The Pinole police chief is calling the problem an epidemic and he shares with KRON4’s Philippe Djegal his new approach to keeping officers healthy and, more importantly, alive.

“These are humans behind the badge, they’re not robots, you know, they have real emotions. They have, you know, real challenges just like everybody else,” Chief Neil Gang said.

More than 25 years ago when he was an officer with another department, Gang learned in the worst way, that the combination of the job and the issues police have to deal with when not in uniform can became too much to bare for officers.

As was the case for his friend and fellow officer Asher Rosinsky, who took his own life in his patrol car with a single gunshot wound to his chest.

“That’s something that we need to change. We can’t let this job continue to kill the good people and the men and women in this profession,” he said.

Since taking over as chief five years ago, Gang has brainstormed ways to not only honor Asher, but also keep his officers healthy physically and mentally.

This year, he says 106 officers have committed suicide across the nation and that studies show one officer takes their own life every 44 hours.

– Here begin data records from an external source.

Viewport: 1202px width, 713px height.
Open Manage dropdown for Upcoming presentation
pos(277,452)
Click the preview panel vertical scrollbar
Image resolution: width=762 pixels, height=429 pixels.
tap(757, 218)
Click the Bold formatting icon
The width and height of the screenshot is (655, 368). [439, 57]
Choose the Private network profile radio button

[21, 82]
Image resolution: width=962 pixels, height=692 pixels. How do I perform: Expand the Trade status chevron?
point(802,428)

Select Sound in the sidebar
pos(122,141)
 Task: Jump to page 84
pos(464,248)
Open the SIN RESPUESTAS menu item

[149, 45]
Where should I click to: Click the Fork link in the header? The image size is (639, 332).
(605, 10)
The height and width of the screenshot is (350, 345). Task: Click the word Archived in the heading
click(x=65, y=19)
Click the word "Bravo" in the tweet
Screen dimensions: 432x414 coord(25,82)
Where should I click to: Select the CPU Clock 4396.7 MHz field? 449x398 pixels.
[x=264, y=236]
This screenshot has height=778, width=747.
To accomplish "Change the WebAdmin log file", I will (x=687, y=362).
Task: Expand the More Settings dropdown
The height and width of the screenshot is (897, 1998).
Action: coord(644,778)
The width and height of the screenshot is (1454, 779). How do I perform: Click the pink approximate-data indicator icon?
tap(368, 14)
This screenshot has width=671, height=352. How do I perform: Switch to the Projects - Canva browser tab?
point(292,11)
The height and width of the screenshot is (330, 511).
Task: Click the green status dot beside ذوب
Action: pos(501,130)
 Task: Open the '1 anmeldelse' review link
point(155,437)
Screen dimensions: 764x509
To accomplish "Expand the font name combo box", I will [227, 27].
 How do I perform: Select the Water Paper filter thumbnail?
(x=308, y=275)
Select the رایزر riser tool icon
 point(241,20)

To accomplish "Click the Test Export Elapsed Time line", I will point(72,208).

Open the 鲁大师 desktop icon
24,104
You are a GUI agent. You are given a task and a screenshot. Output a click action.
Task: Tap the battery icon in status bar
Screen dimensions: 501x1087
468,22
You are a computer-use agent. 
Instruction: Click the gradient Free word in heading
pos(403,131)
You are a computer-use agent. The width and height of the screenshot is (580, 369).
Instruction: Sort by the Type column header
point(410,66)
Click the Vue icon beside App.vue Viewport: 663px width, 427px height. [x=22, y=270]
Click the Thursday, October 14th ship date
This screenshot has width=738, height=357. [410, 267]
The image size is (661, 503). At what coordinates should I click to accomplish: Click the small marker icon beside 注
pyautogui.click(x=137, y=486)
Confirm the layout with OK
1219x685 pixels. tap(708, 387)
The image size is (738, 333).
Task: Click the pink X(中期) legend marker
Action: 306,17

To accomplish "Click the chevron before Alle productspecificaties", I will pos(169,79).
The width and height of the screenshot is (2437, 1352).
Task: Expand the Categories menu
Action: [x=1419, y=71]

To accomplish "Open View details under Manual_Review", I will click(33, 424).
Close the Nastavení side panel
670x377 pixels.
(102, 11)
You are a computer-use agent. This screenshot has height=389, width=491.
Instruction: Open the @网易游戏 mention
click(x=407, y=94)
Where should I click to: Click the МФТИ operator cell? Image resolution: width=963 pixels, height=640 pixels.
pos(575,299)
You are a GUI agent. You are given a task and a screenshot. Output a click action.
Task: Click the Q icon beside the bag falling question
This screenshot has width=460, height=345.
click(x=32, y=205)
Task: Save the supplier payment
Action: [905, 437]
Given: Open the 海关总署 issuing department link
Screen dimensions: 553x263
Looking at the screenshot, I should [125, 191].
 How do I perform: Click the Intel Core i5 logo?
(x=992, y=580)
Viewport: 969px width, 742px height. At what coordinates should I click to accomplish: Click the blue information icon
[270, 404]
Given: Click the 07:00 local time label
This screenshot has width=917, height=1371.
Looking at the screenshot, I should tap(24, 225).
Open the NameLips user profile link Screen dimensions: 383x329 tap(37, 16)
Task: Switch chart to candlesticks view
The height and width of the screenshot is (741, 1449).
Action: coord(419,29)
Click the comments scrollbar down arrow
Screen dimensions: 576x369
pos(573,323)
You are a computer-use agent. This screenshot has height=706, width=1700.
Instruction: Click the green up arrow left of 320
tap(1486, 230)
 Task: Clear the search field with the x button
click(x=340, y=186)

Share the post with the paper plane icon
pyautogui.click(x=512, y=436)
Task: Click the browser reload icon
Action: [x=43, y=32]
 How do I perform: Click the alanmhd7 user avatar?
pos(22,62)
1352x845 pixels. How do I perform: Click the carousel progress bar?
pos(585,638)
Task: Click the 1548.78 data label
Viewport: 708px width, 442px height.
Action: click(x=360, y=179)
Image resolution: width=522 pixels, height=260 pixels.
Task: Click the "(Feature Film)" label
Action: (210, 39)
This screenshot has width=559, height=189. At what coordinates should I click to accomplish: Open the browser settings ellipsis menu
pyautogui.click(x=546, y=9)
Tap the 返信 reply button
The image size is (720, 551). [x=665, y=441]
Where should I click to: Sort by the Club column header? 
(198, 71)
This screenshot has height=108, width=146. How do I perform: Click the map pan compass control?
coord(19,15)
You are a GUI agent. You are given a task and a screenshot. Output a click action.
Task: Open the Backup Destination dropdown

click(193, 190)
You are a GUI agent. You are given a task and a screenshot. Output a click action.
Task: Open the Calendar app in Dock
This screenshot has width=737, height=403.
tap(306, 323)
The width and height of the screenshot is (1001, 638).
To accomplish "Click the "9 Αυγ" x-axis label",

Gang says incidents like one in New York, where officers were assaulted, weigh heavily on law enforcers.

“You can’t unsee things and you can’t unhear things,” the chief said.

A few months ago gang developed the Asher Mode, a seven-point approach to a culture of wellness.

Fliers are posted all over the police department, promoting awareness, peer support, healthy habits and spirituality among other things.

He’s upgraded the station gym, encouraging staff to keep fit.

“We exchanged things in our vending machines. We took out some of the non-healthy items. And, I get it, these aren’t extremely healthy items, but they’re better choices,” the chief said.

Books are available for all station staff to check-out, focusing on emotional and physical wellness.

He’s also teamed up with Cordico, a company that provides psychological training programs for public safety personnel, to develop a wellness app he rolled out a month ago.

Sergeant William Palmini was the first to use it.

“You never know what’s going to be the call that affects you,” Palmini said.

For Palmini, it was the recent cancer diagnoses in his mother that made him realize he needs help.

That’s where the app comes in.

“When you find out something about your mom, but yet you still have to be out on the street, you know it makes it tough — when you have to go make those decisions,” he said.

The app gives him and all staff, access to resources to fight addiction depression and also the ability to reach out to therapists and a peer support network all day and every day.

“It’s OK to not be OK. Creating an environment where we’re taking those once prohibited conversations, if you will, out of the shadows and into the open,” Gang said.

With the ultimate goal of saving lives.